= TEXTE PRÉSENTÉ =
^^^^^^^^^^^^^^^^

Dans le tableau c'est précisément dans ce
nouveau cimetière à l'écart de la ville que se déroule l'enterrement.
De plus, les personnages
regroupés masquent les autres tombes et les murs du cimetière, ce qui nous laisse penser que la
fosse a été creusée au milieu de nulle part.
Le peintre fait figurer la scène à un moment précis : le
convoi vient d'entrer dans le cimetière et s'est scindé en trois groupes (les officiants, les hommes et
les femmes).
La religion et la mort : Dans Un enterrement à Ornans se mêlent conjointement les thèmes de la
mort et de la religion à travers l'enterrement, un rite funéraire occupant une place fondamentale car il
soude dans le chagrin la communauté villageoise.
Au-delà du rite religieux en lui-même, l'univers de
l'œuvre est chargé de symboles ayant des liens avec la religion et la mort : Dans les Evangiles, il est
dit que "lors de l'agonie du Christ, la terre trembla, se fissura et fit jaillir le crâne d'Adam enfoui depuis
des millénaires".
Courbet a justement représenté un crâne dans le tableau, à droite de la fosse.

^^^^^^^^^^^^^^^^

= DONNÉES FOURNIES =
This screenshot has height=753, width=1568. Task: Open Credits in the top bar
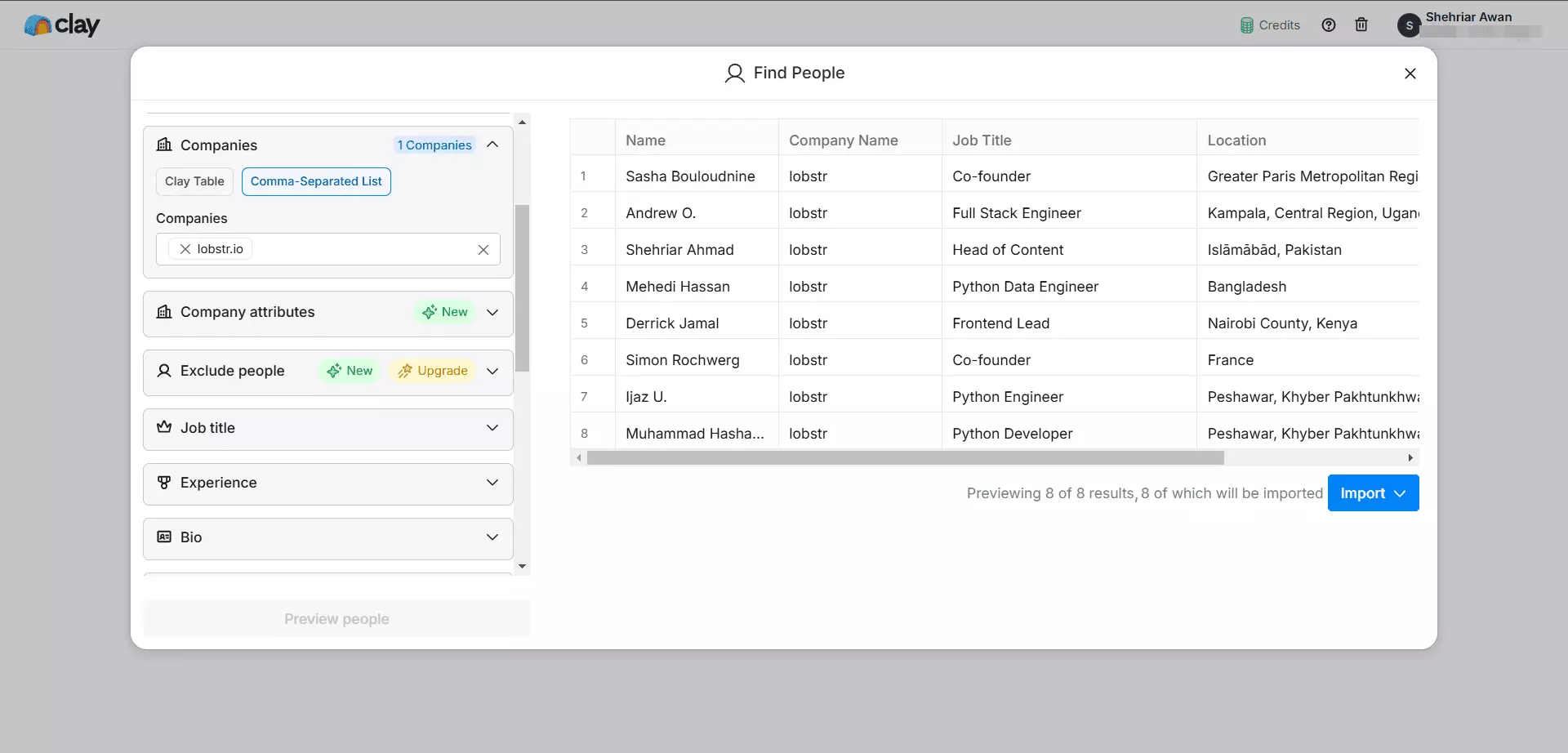pos(1270,25)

^^^^^^^^^^^^^^^^

= TRAVAIL DEMANDÉ =
D'après le texte présenté, en combien de groupes le convoi s'est-il scindé en entrant dans le cimetière, et quels sont ces groupes ?

= RÉPONSE À L'EXERCICE =
En trois groupes : les officiants, les hommes et les femmes.